▸ **Aim of the exercise**
Word for word, write out the entries that follow, omitting all pictures.
═════ Records
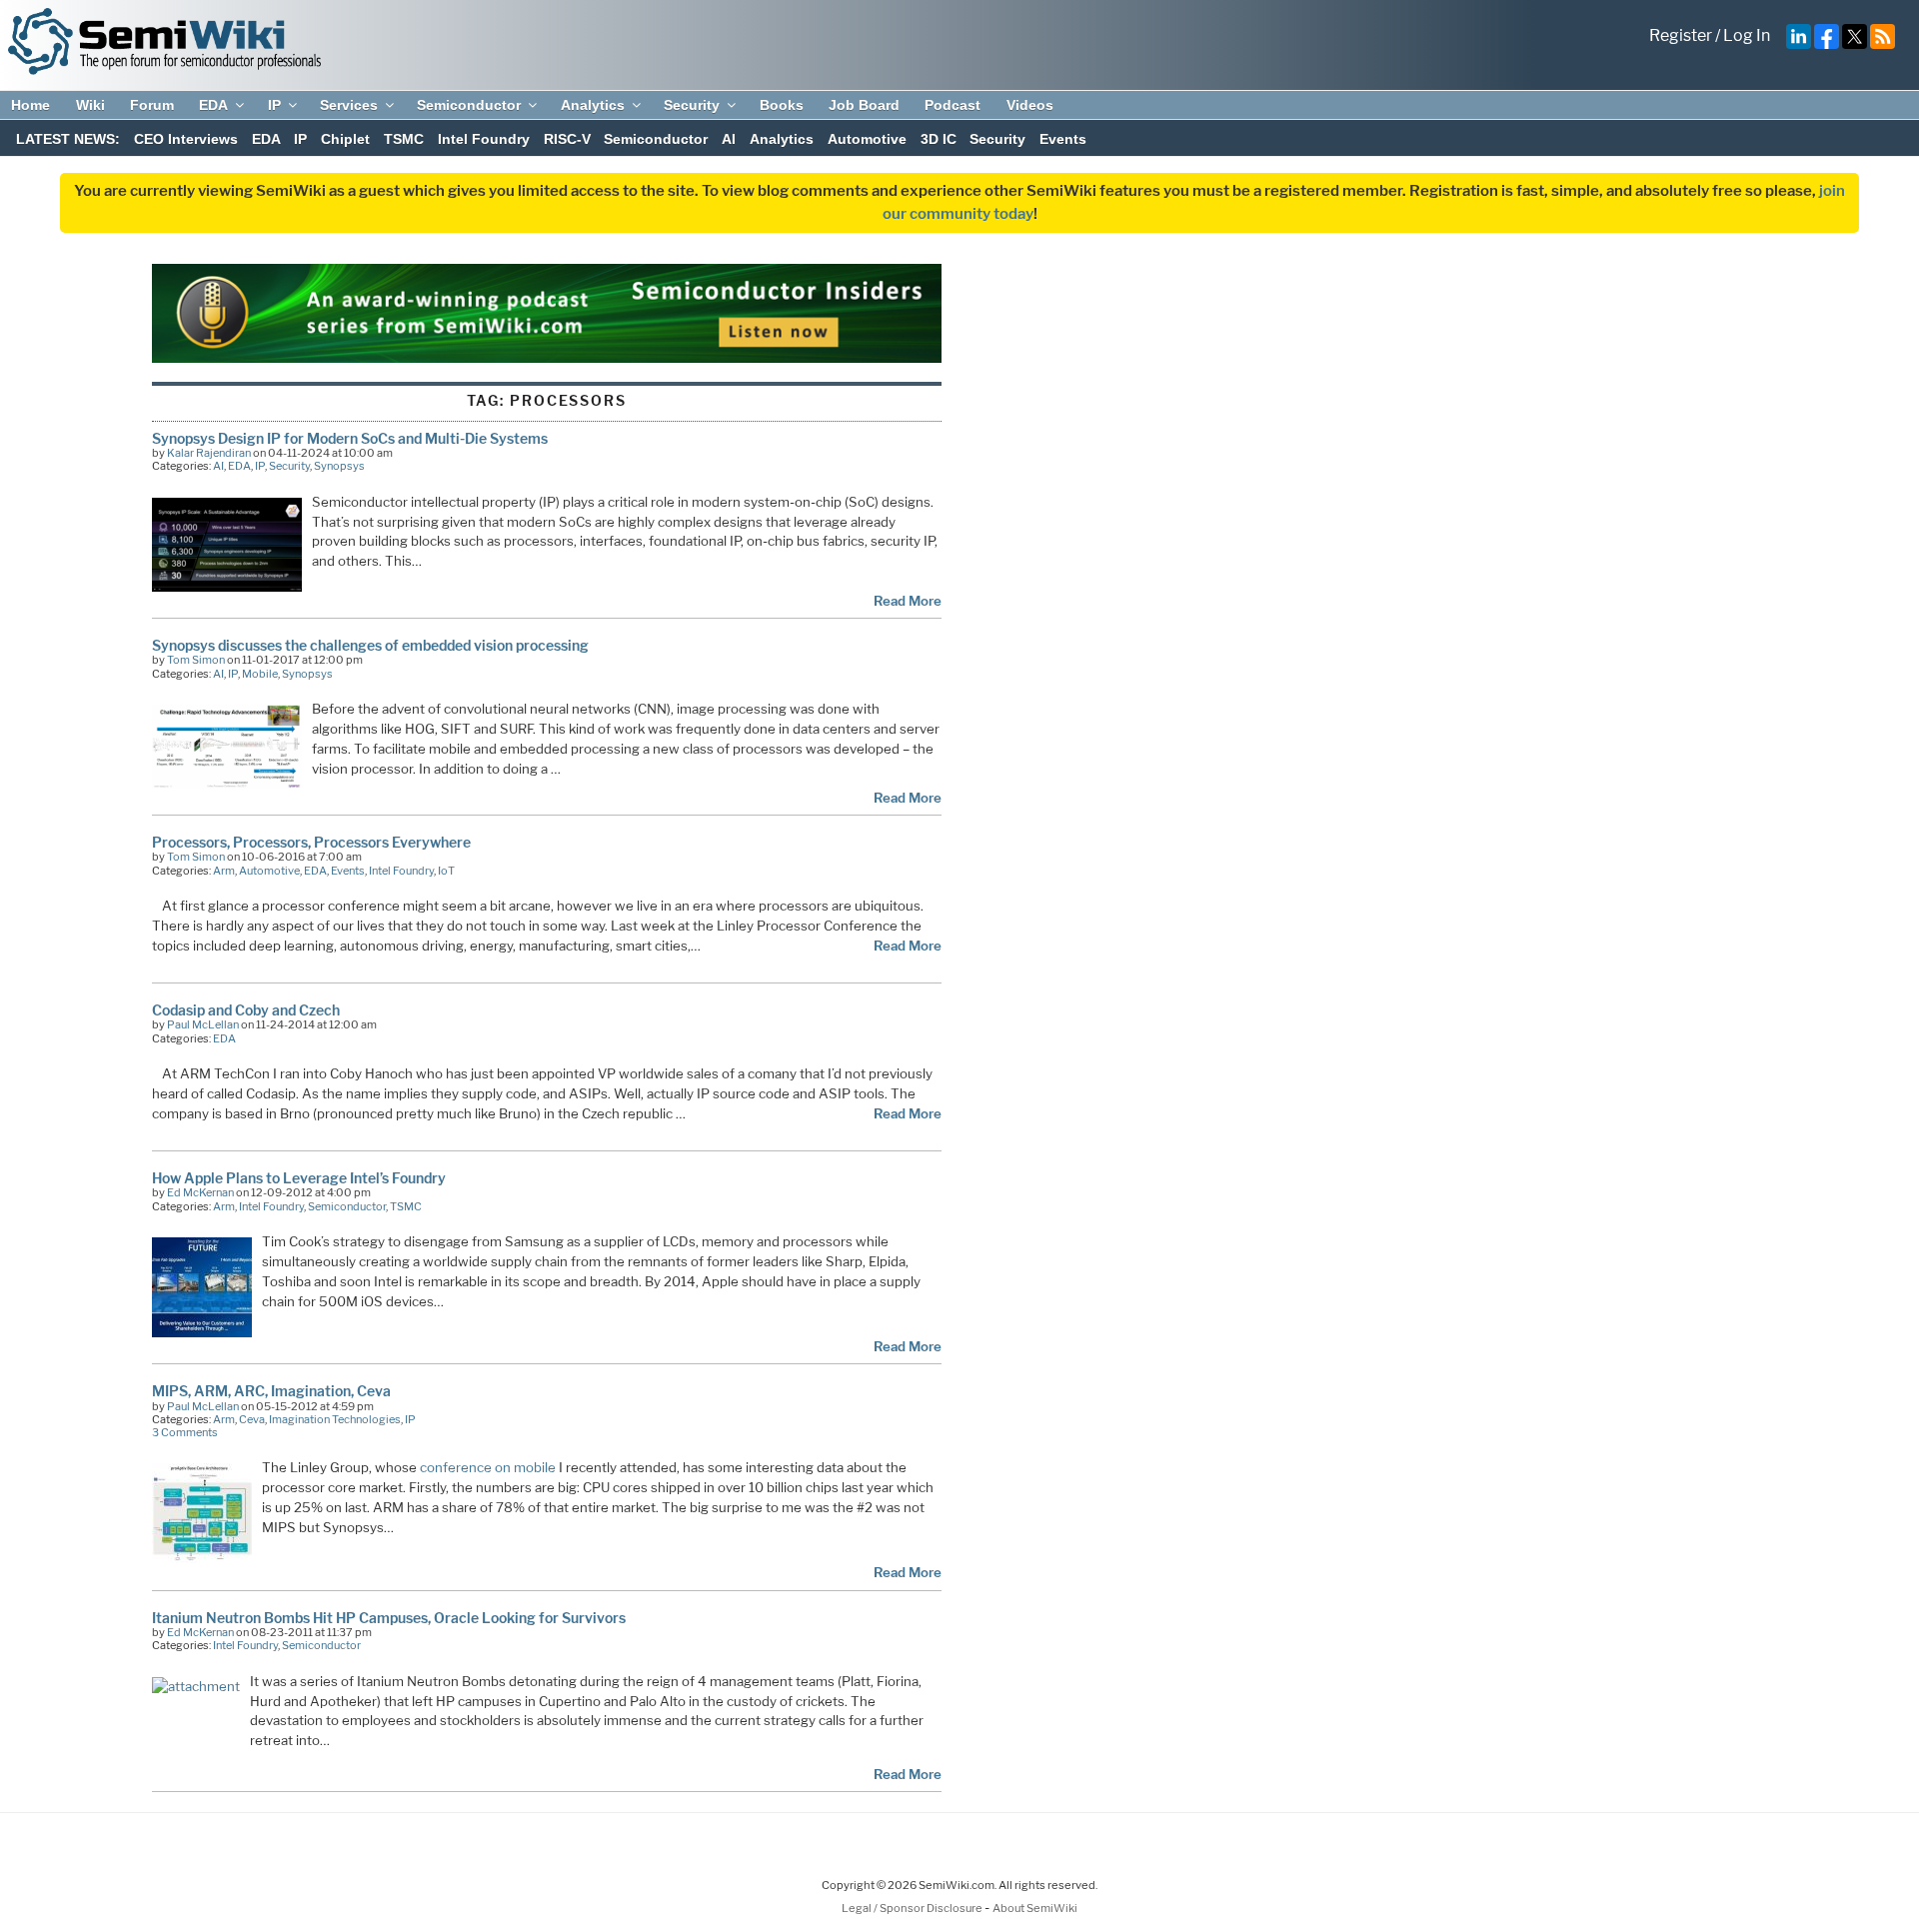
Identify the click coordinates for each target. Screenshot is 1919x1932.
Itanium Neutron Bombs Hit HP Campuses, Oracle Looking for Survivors (389, 1617)
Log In (1746, 35)
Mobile (260, 674)
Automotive (867, 139)
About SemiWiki (1034, 1908)
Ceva (252, 1419)
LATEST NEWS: (68, 139)
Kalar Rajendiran (209, 453)
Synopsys (339, 466)
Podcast (952, 105)
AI (729, 139)
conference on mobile (488, 1467)
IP (274, 105)
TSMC (404, 139)
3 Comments (185, 1432)
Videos (1029, 105)
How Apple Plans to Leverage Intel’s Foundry (299, 1177)
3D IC (939, 139)
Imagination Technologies (335, 1419)
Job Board (864, 105)
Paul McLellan (203, 1024)
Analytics (593, 105)
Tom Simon (196, 660)
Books (782, 105)
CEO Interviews (186, 139)
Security (692, 105)
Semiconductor (469, 105)
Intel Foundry (484, 139)
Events (1062, 139)
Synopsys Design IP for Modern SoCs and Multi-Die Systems (350, 438)
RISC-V (567, 139)
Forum (152, 105)
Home (30, 105)
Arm (224, 871)
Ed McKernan (200, 1192)
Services (349, 105)
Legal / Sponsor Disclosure (913, 1908)
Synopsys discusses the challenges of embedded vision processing (370, 645)
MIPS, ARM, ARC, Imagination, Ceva (271, 1390)
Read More (908, 601)
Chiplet (345, 139)
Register (1680, 35)
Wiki (90, 105)
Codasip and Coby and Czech (246, 1009)
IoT (446, 871)
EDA (213, 105)
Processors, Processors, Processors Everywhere (311, 842)
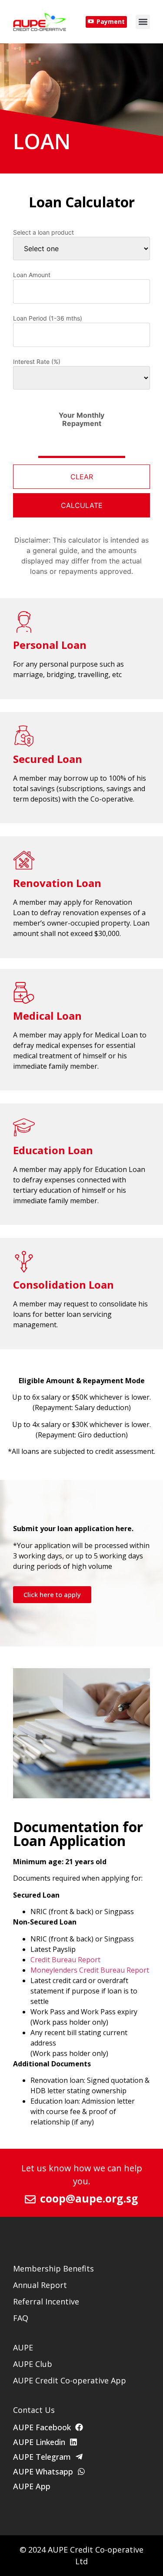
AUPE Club (32, 2364)
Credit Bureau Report (65, 1959)
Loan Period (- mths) (47, 318)
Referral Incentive (46, 2301)
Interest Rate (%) (36, 362)
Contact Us (34, 2410)
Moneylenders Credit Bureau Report (89, 1970)
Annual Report (40, 2285)
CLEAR (81, 476)
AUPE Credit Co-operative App (69, 2380)
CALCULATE (82, 505)
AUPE (23, 2347)
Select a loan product (43, 232)
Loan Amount (31, 275)
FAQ (20, 2318)
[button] (143, 22)
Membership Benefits (53, 2268)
══════════
▸ **Solution to this task**
Identify the click coordinates for each target. Screenshot is 1919x1932.
Itanium Neutron Bombs Hit HP Campuses, Oracle Looking for Survivors (389, 1617)
Log In (1746, 35)
Mobile (260, 674)
Automotive (867, 139)
About SemiWiki (1034, 1908)
Ceva (252, 1419)
LATEST NEWS: (68, 139)
Kalar Rajendiran (209, 453)
Synopsys (339, 466)
Podcast (952, 105)
AI (729, 139)
conference on mobile (488, 1467)
IP (274, 105)
TSMC (404, 139)
3 Comments (185, 1432)
Videos (1029, 105)
How Apple Plans to Leverage Intel’s Foundry (299, 1177)
3D IC (939, 139)
Imagination Technologies (335, 1419)
Job Board (864, 105)
Paul McLellan (203, 1024)
Analytics (593, 105)
Tom Simon (196, 660)
Books (782, 105)
CEO Interviews (186, 139)
Security (692, 105)
Semiconductor (469, 105)
Intel Foundry (484, 139)
Events (1062, 139)
Synopsys Design IP for Modern SoCs and Multi-Die Systems (350, 438)
RISC-V (567, 139)
Forum (152, 105)
Home (30, 105)
Arm (224, 871)
Ed McKernan (200, 1192)
Services (349, 105)
Legal / Sponsor Disclosure (913, 1908)
Synopsys discusses the challenges of embedded vision processing (370, 645)
MIPS, ARM, ARC, Imagination, Ceva (271, 1390)
Read More (908, 601)
Chiplet (345, 139)
Register (1680, 35)
Wiki (90, 105)
Codasip and Coby and Czech (246, 1009)
IoT (446, 871)
EDA (213, 105)
Processors, Processors, Processors Everywhere (311, 842)
AUPE Club (32, 2364)
Credit Bureau Report (65, 1959)
Loan Period (- mths) (47, 318)
Referral Incentive (46, 2301)
Interest Rate (%) (36, 362)
Contact Us (34, 2410)
Moneylenders Credit Bureau Report (89, 1970)
Annual Report (40, 2285)
CLEAR (81, 476)
AUPE Credit Co-operative App (69, 2380)
CALCULATE (82, 505)
AUPE (23, 2347)
Select a loan product (43, 232)
Loan Amount (31, 275)
FAQ (20, 2318)
[button] (143, 22)
Membership Benefits (53, 2268)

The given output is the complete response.